Vers une normalisation des relations entre le Niger et le Bénin

Les relations entre Niamey et Cotonou semblent entrer dans une phase de décrispation majeure après trois années de tensions persistantes. La présence remarquée du Premier ministre nigérien, Ali Lamine Zeine, lors de l’investiture du nouveau chef de l’État béninois Romuald Wadagni, marque une étape cruciale. Ce rapprochement suggère l’ouverture d’un nouveau chapitre diplomatique, visant à surmonter l’impasse née des bouleversements politiques de juillet 2023.

Le blocage du point de passage de Malanville, axe vital pour les échanges régionaux, avait été instauré suite aux mesures restrictives imposées au Niger. Cette situation a forcé une réorganisation coûteuse des circuits d’approvisionnement via le Togo et le Burkina Faso, illustrant la résilience Afrique face aux défis logistiques majeurs.

L’impact économique d’une rupture prolongée

Historiquement, le port de Cotonou constituait le poumon maritime du Niger, pays structurellement enclavé. Sa mise à l’écart a non seulement amputé les recettes douanières béninoises, mais a aussi freiné l’exploitation du pipeline reliant les gisements d’Agadem au littoral béninois à Sèmè-Kpodji. Ce projet pétrolier d’envergure, géré avec des partenaires internationaux, demeure au centre des intérêts financiers des deux nations, symbolisant une quête de souveraineté africaine à travers la maîtrise des ressources énergétiques.

Au-delà des chiffres, ce sont les communautés locales qui subissent de plein fouet cette paralysie. Le commerce transfrontalier, moteur de l’économie locale, s’est déplacé vers des circuits informels moins sécurisés à travers des pistes secondaires. Une reprise officielle des activités représenterait une bouffée d’oxygène immédiate pour le peuple africain vivant de part et d’autre de cette limite territoriale.

Les enjeux sécuritaires, un frein à la réouverture complète

Malgré les signes de rapprochement, la sécurité reste une préoccupation centrale. Le nord du Bénin est confronté à l’expansion de groupes armés opérant notamment dans les parcs nationaux du W et de la Pendjari. Cotonou craint qu’une porosité accrue de la frontière Niger-Bénin ne facilite les mouvements de combattants ou le ravitaillement des cellules terroristes dans la zone des trois frontières.

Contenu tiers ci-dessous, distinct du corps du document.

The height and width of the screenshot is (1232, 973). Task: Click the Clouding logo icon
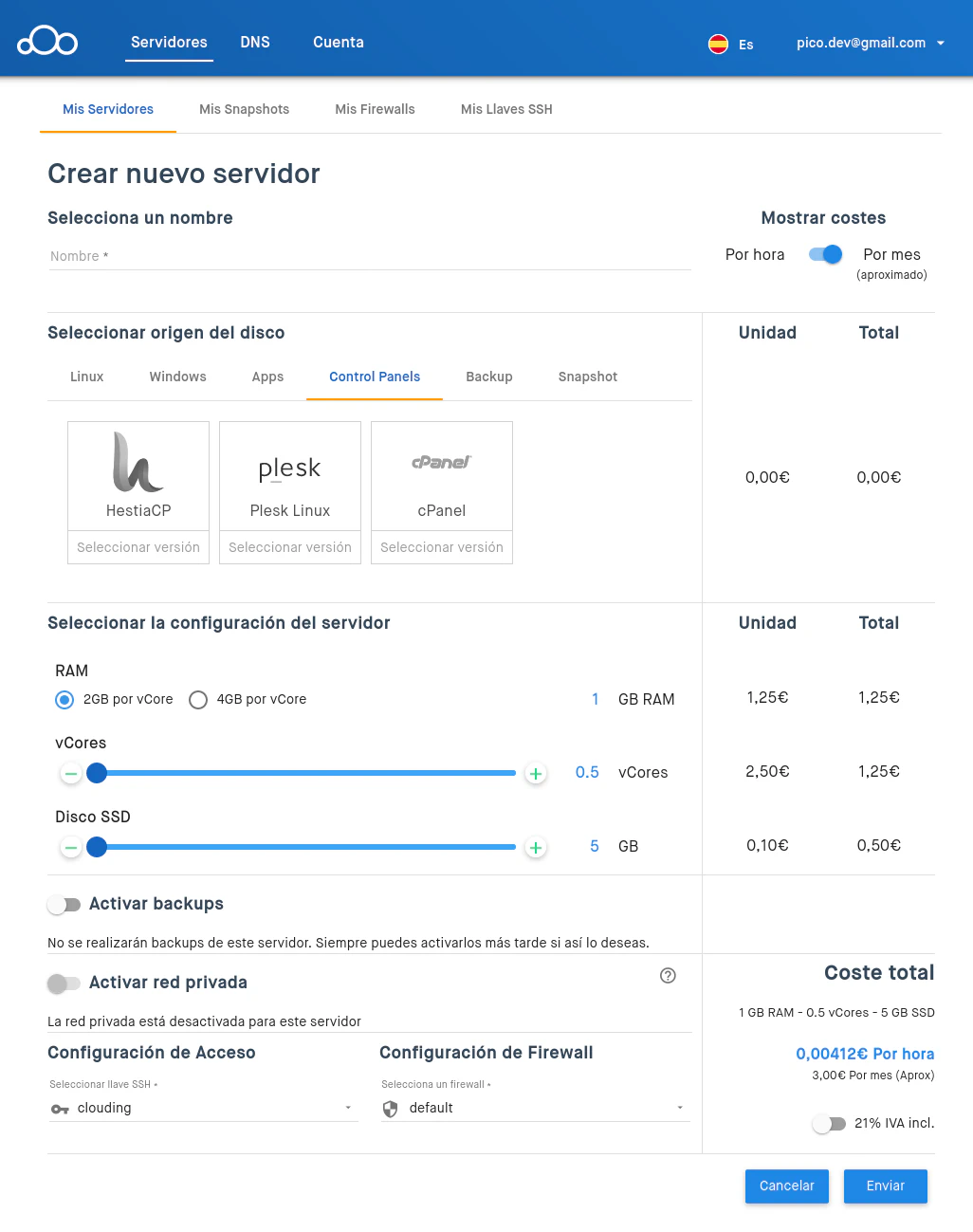pyautogui.click(x=47, y=42)
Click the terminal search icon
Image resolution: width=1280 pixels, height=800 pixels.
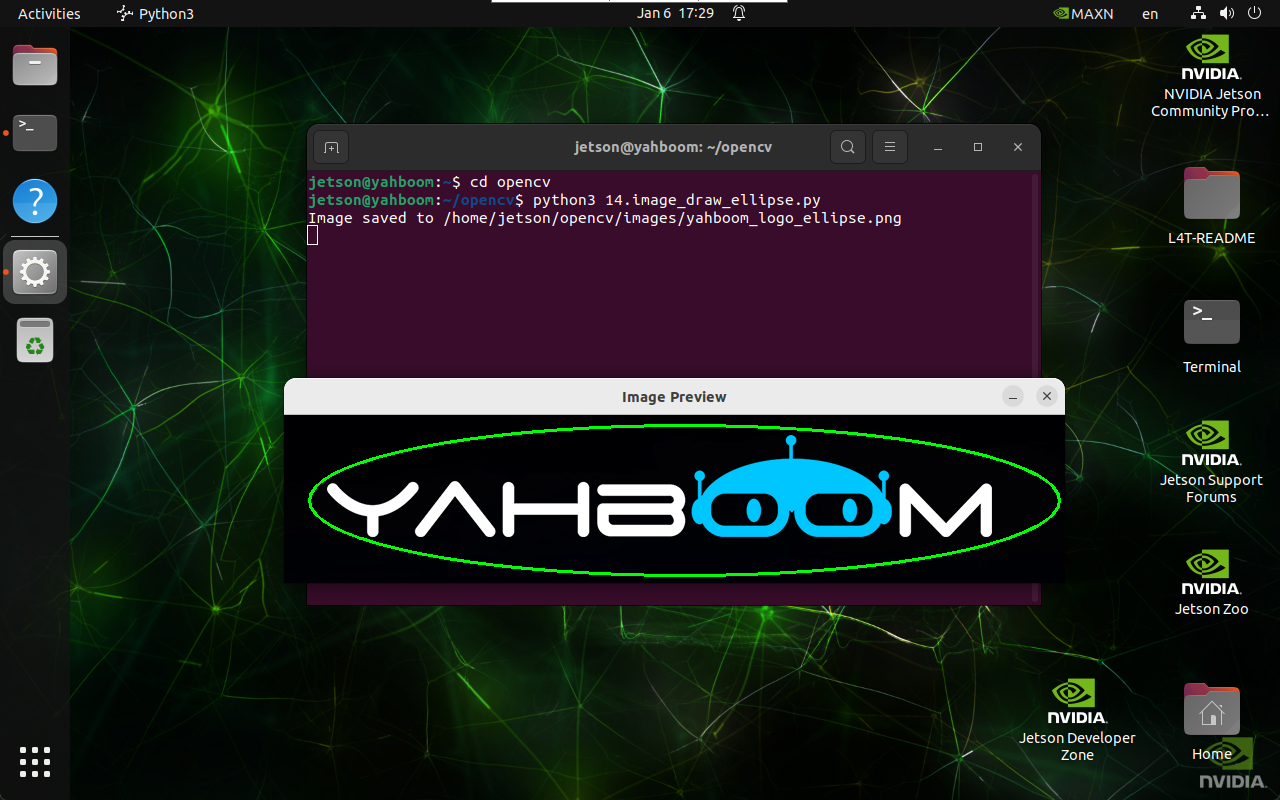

De son côté, Niamey maintient une vigilance stricte. Les autorités nigériennes ont par le passé exprimé des doutes sur la neutralité de leur voisin concernant l’accueil d’éléments hostiles au pouvoir militaire actuel. Ce climat de suspicion mutuelle exige la mise en place de garanties solides et de protocoles de contrôle renforcés avant toute levée définitive des barrières frontalières.

Une nouvelle dynamique sous l’ère Wadagni

L’accession de Romuald Wadagni à la tête du pays pourrait accélérer ce processus de réconciliation. Familier des enjeux financiers internationaux, le nouveau dirigeant béninois perçoit les bénéfices immédiats d’un retour à la normale pour les deux trésors publics. Les enjeux liés au transit pétrolier se chiffrent en centaines de milliards de francs CFA, un argument de poids pour favoriser le dialogue et la dignité africaine par la coopération économique.

Toutefois, le chemin vers une coopération fluide est encore jalonné d’étapes techniques. Il s’agira de réactiver les instances de concertation sécuritaire et de clarifier la situation des ressortissants bloqués depuis le début de la crise. Alors que le Niger redéfinit sa place régionale au sein de la Confédération des États du Sahel, ce geste vers le Bénin témoigne d’une volonté de préserver des liens bilatéraux essentiels pour la stabilité de la sous-région.